Vitamin D Deficiency Linked to Uveitis, Disease Activity in Juvenile Idiopathic Arthritis
Nearly one-half of patients had a deficient vitamin D level in the first serum sample, and one-quarter had a deficient level in both samples. Photo Credit: Barbara Galati
Vitamin D deficiency is common among patients with juvenile idiopathic arthritis (JIA) and is associated with higher disease activity and an increased risk for the development of uveitis, according to results of an ongoing prospective, observational, controlled, multicenter study published in Arthritis Research & Therapy.
The investigators sought to assess 25(OH) vitamin D (25[OH]D) status of patients with JIA and to determine whether 25(OH)D level is linked with disease activity and course of JIA. Patients ≤16 years with recently diagnosed JIA (defined as JIA of <12 months) were enrolled in the current study. Laboratory and clinical parameters were established quarterly during the first year of the study and semiannually thereafter.
Overall, a total of 954 patients were enrolled in the study, of whom 360 individuals with 2 blood samples obtained during the first 2 years after study inclusion and with 3 years of available follow-up were selected. Serum 25(OH)D levels were determined and compared with those of individuals from the general population, who were matched for gender, age, migration status, and month that the blood was drawn.

### Source material
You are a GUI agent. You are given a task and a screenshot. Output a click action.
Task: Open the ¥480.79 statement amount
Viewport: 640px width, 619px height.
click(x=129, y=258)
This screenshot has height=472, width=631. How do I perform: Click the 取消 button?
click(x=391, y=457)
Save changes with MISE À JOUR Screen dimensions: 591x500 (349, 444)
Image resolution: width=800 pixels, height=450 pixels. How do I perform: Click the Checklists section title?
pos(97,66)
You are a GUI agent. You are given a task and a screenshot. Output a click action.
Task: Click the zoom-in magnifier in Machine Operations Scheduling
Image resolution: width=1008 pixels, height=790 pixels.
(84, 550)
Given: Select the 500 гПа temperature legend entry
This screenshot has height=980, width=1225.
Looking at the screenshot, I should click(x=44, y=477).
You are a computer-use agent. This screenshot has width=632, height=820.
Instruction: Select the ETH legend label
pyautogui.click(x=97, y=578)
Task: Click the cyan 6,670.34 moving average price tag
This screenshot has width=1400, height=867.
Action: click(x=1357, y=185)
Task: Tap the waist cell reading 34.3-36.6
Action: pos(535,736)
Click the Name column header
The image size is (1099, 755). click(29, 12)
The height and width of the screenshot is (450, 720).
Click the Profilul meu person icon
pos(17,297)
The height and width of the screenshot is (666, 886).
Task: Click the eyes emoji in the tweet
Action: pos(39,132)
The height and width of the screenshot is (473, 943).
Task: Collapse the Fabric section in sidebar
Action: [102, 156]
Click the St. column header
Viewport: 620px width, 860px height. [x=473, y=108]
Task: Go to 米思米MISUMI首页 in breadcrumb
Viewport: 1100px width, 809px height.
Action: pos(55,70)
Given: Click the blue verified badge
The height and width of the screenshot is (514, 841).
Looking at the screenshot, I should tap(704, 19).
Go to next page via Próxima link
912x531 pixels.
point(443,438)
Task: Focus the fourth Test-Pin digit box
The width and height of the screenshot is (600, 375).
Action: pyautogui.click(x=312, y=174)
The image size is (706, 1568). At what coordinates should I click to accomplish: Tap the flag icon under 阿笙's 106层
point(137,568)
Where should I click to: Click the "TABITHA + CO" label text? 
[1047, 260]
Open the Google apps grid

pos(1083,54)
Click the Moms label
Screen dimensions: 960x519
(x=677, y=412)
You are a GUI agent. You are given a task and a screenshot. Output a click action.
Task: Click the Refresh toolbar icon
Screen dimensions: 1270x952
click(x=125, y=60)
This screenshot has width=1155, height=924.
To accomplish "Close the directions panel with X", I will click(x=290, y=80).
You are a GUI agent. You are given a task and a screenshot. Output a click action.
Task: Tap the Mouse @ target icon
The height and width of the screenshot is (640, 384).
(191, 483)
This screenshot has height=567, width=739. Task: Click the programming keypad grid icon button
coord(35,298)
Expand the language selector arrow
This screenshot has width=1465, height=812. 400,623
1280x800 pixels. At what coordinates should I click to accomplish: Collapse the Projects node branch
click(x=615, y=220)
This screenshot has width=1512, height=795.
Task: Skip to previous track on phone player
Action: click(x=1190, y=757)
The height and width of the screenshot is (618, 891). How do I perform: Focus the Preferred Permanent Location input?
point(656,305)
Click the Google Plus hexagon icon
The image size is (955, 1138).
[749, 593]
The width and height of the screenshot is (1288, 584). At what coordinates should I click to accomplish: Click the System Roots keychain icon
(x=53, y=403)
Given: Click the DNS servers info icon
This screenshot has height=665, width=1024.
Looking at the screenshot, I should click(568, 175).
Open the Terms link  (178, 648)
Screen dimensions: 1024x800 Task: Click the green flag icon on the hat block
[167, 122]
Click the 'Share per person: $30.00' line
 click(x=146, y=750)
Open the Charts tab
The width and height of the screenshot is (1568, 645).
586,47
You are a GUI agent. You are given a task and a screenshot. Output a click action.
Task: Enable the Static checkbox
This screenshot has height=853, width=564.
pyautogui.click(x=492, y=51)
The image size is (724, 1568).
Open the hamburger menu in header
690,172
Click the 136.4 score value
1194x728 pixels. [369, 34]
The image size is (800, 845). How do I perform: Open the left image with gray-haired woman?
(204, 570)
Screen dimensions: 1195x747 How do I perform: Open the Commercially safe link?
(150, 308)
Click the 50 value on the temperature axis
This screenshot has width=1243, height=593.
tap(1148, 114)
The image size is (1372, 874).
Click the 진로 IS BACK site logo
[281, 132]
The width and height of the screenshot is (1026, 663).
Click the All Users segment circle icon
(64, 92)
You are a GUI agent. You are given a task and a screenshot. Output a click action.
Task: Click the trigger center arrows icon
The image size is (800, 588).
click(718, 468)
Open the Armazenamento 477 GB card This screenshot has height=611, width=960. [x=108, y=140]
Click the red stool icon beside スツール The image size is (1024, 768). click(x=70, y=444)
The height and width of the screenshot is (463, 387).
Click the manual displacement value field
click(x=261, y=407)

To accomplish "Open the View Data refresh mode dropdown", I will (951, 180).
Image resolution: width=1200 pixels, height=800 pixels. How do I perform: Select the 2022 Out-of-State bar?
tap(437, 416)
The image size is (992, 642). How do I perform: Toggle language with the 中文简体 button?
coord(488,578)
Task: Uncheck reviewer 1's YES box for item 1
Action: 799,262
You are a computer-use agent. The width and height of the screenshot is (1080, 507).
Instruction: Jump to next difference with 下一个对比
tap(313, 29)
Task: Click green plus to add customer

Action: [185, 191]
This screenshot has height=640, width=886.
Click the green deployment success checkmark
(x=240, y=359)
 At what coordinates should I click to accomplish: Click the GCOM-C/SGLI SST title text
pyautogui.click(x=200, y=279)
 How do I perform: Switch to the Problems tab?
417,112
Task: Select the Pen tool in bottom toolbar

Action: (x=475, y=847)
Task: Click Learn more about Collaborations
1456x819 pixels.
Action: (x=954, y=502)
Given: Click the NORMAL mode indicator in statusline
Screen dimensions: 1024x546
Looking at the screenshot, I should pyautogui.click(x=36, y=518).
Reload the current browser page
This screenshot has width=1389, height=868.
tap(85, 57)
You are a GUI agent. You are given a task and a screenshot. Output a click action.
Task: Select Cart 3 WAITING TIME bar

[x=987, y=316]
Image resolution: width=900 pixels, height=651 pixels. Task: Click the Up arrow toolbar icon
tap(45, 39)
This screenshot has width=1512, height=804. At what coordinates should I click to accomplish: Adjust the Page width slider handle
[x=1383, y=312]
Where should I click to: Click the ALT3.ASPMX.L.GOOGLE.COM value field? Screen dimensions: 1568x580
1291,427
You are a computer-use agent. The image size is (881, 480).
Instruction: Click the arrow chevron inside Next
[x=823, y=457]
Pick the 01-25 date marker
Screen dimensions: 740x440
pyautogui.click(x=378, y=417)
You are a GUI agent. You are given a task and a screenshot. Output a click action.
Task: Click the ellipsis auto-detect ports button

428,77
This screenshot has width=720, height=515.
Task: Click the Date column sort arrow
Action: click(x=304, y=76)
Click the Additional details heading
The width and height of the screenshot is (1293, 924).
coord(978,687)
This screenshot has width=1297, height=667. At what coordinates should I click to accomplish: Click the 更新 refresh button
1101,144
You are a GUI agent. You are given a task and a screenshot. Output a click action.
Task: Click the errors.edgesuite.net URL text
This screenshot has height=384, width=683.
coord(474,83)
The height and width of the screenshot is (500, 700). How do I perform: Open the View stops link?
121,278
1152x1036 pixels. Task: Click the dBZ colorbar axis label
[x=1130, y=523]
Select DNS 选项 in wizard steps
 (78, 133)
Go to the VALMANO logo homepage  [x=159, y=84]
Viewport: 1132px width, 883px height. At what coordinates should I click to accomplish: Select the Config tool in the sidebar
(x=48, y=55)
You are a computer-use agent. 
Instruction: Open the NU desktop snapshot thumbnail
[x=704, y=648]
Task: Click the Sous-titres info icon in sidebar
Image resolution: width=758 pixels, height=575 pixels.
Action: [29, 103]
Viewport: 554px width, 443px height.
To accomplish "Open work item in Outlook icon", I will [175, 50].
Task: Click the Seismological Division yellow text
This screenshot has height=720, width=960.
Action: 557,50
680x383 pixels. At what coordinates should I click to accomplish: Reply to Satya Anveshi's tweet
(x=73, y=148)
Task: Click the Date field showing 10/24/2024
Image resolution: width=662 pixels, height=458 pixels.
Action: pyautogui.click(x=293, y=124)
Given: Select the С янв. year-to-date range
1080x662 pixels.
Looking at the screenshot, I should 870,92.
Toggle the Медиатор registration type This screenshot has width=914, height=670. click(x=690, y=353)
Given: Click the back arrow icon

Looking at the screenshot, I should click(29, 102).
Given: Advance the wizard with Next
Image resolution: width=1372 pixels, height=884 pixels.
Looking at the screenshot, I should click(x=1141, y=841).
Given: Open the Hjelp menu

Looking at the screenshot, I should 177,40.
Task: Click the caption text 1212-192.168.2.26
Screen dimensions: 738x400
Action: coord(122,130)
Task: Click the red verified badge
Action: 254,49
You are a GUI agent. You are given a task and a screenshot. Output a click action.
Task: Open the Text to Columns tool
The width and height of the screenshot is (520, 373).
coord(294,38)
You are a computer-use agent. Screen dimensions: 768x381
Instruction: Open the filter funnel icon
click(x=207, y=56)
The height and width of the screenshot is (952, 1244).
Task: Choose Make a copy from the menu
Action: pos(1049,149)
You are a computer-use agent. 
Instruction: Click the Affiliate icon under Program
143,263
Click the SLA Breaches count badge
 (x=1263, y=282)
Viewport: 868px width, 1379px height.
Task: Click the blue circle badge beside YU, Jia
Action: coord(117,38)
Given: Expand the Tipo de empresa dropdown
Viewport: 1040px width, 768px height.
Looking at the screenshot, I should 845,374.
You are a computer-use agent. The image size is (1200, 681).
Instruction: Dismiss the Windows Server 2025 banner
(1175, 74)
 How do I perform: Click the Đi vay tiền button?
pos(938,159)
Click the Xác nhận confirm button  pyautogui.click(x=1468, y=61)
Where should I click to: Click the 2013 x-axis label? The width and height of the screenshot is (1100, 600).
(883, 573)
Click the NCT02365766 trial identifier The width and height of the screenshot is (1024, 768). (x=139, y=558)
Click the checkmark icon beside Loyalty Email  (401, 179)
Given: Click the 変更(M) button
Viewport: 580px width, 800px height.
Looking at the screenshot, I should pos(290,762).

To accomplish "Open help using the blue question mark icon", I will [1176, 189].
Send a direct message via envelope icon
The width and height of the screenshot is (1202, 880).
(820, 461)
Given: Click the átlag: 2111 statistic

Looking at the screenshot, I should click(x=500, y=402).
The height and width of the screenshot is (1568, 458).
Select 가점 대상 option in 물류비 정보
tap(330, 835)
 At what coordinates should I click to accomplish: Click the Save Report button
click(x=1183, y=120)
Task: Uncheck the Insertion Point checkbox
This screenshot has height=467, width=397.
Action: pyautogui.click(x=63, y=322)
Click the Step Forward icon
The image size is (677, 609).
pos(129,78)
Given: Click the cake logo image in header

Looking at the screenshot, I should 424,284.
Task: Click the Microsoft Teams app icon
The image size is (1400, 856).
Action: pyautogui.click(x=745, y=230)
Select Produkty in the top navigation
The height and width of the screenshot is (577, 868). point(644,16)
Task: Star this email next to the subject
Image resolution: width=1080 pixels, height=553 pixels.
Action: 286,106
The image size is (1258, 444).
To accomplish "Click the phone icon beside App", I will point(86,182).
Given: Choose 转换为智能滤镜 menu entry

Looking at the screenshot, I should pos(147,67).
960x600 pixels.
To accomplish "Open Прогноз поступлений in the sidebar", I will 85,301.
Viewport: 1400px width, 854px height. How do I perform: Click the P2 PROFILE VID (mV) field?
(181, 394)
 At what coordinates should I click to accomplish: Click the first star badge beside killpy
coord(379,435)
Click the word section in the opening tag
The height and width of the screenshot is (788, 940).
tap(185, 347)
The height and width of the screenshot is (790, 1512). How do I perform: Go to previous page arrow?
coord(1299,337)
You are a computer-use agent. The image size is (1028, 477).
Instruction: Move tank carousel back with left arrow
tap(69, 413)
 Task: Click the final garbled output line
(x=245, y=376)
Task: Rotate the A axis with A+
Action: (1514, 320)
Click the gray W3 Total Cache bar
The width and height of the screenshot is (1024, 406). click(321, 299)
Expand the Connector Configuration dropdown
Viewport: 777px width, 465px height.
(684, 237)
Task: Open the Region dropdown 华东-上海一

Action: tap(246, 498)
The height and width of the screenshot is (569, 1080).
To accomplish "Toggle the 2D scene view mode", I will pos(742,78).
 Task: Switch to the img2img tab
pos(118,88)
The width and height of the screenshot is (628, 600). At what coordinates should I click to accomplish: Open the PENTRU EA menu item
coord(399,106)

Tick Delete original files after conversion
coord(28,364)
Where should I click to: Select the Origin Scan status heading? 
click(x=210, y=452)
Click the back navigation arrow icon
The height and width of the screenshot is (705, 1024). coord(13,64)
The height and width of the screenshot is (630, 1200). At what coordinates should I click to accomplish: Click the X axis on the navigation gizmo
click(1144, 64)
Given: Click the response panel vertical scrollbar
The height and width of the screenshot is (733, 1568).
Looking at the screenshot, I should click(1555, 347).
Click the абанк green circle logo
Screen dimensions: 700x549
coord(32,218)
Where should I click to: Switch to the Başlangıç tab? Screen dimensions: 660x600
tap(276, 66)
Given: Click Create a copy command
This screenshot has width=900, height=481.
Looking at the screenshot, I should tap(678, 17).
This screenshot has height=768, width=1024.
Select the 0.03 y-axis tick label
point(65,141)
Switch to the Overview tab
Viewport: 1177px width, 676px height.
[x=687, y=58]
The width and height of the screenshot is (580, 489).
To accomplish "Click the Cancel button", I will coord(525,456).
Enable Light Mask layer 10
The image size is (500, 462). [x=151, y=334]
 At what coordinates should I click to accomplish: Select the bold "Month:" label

### Assignment 1
According to the article on vitamin D and juvenile idiopathic arthritis, how many patients were enrolled in the study overall?
### Assignment 2
Return, word for word, the part of the article on vitamin D and juvenile idiopathic arthritis that opens with the words containing "The investigators sought" and closes with "and semiannually thereafter.".
### Assignment 3
Resume the article on vitamin D and juvenile idiopathic arthritis from the point at which it stops.

### Exercise response 1
954 patients.

### Exercise response 2
The investigators sought to assess 25(OH) vitamin D (25[OH]D) status of patients with JIA and to determine whether 25(OH)D level is linked with disease activity and course of JIA. Patients ≤16 years with recently diagnosed JIA (defined as JIA of <12 months) were enrolled in the current study. Laboratory and clinical parameters were established quarterly during the first year of the study and semiannually thereafter.

### Exercise response 3
Nearly one-half of the patients evaluated had deficient 25(OH)D levels (<20 ng/mL) in the first serum sample drawn and approximately one-fourth had deficient 25(OH)D levels in both samples that were obtained. Disease activity (as measured by the clinical Juvenile Arthritis Disease Activity Score) was inversely correlated with mean 25(OH)D level (β = –0.21; 95% CI, –0.37 to –0.05; P =.001). Moreover, the risk for development of JIA-related uveitis was also inversely correlated with mean 25(OH)D level (hazard ratio, 0.95; 95% CI, 0.91-0.99; P =.022).
A major strength of this study is its prospective, controlled design, with standardized data ascertainment. Additional research is warranted to validate these results and to determine whether the improvement in 25(OH)D level is beneficial in patients with JIA. Although the prevalence of vitamin D deficiency among patients with JIA was lower than that among matched controls from the general population, 25(OH)D deficiency among this population is linked with higher disease activity and an increased risk for uveitis.
Sengler C, Zink J, Klotsche J, et al. Vitamin D deficiency is associated with higher disease activity and the risk for uveitis in juvenile idiopathic arthritis - data from a German inception cohort. Arthritis Res Ther. 2018;20(1):276.